11) Funcionamento efetivo do programa
Compreendido o desenho ideal do programa (itens 4 a 10), poderá o analista confrontá-lo com o seu funcionamento real, numa visão panorâmica. Neste aspecto é importante contar com documentos externos aos elementos oficiais do programa, visões de outros agentes, distintos dos agentes governamentais envolvidos; em outras palavras, basear-se em fontes diversas da governamental. Dados comparativos com programas similares também são bastante úteis, neste quesito.
Programas muito recentes apresentam dificuldade de análise, neste quesito, visto que as informações disponíveis em geral limitam-se às governamentais, que raramente apresentarão aspectos críticos de seu funcionamento. Numa administração democrática e transparente, pode-se admitir que isso ocorra menos por interesse em escamotear problemas do que por uma característica própria da ação governamental, de prosseguir processando as dificuldades (com ou sem sucesso), justificando eventual fracasso com a consideração do processo de implantação como ainda inacabado.

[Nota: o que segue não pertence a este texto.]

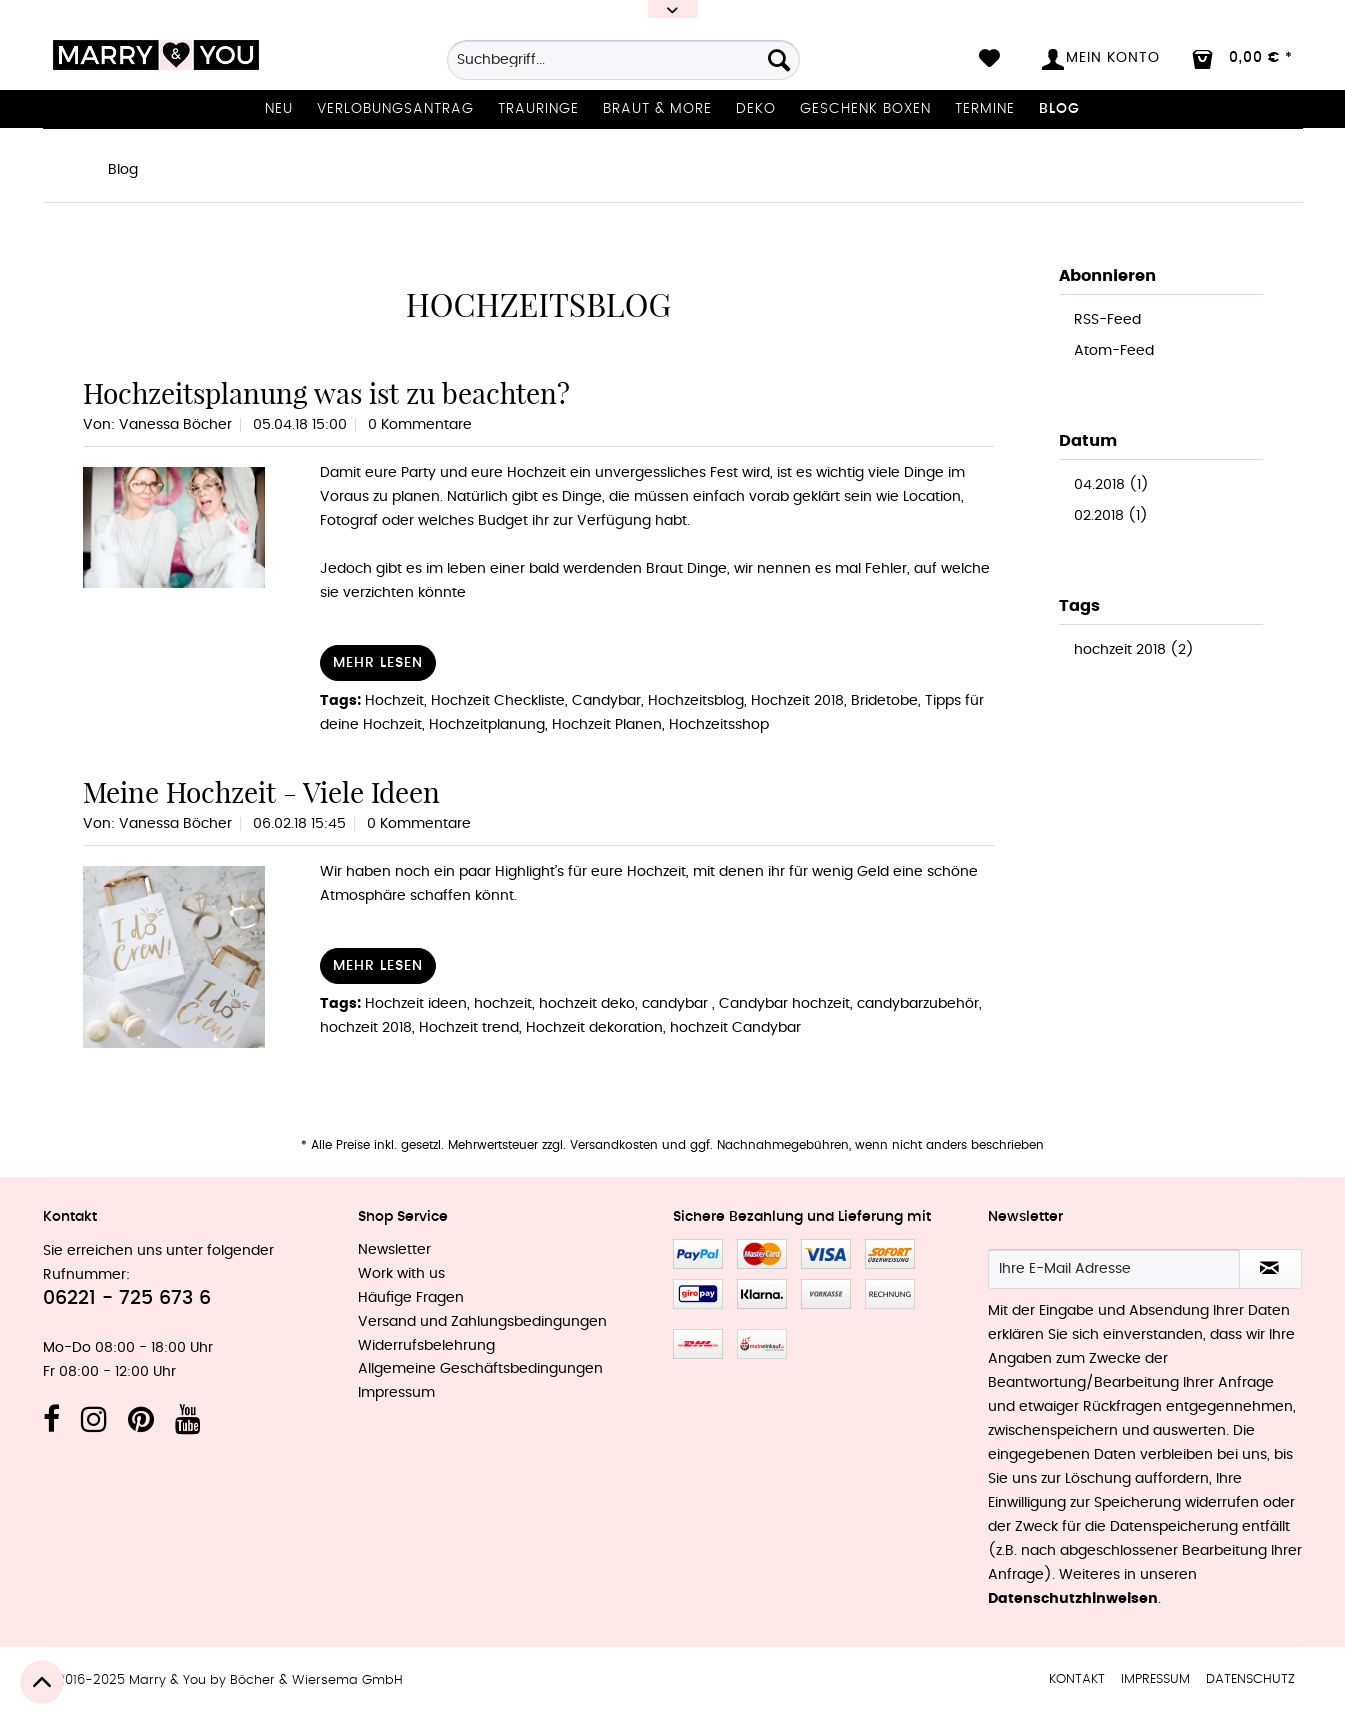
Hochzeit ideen (416, 1004)
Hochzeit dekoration (594, 1028)
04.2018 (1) (1111, 485)
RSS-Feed (1107, 320)
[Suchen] (779, 60)
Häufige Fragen (411, 1298)
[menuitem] (623, 67)
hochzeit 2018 (366, 1028)
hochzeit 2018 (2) (1134, 650)
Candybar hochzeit (784, 1004)
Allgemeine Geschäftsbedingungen (480, 1369)
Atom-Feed (1114, 351)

12) Aspectos críticos do desenho jurídico-institucional
Por fim, da visão panorâmica mencionada no item 11 poderão ser destacados para análise em detalhe os elementos jurídicos presentes na estruturação da política, capazes de explicar, pelo menos em parte, os aspectos críticos da sua implementação.
IV. Considerações finais
Esses são os elementos do quadro de referência. Se são os mais pertinentes ou úteis para apoiar o trabalho do estudioso do direito ou do ativista que se dedica às políticas públicas, as aplicações dirão.
Em tempos de redes e trabalho colaborativo, o mais plausível é que o uso do quadro de referência (este ou outros que venham a ser construídos), produza uma evolução na percepção de como se analisam e como se organizam juridicamente as políticas públicas, induzindo a produção de uma nova cultura na gestão pública, em que a presença do direito seja mais integrada e prospectiva. /////
*Uma primeira versão deste artigo foi publicada na obra coletiva O Direito na Fronteira das Políticas Públicas (Gianpaolo Poggio Smanio, Patrícia Tuma Bertolin, Patrícia Cristina Brasil, orgs.). São Paulo: Páginas e Letras Editora e Gráfica, 2015. Ele resulta da parceria acadêmica com Clarice Seixas Duarte, a quem registro meu agradecimento.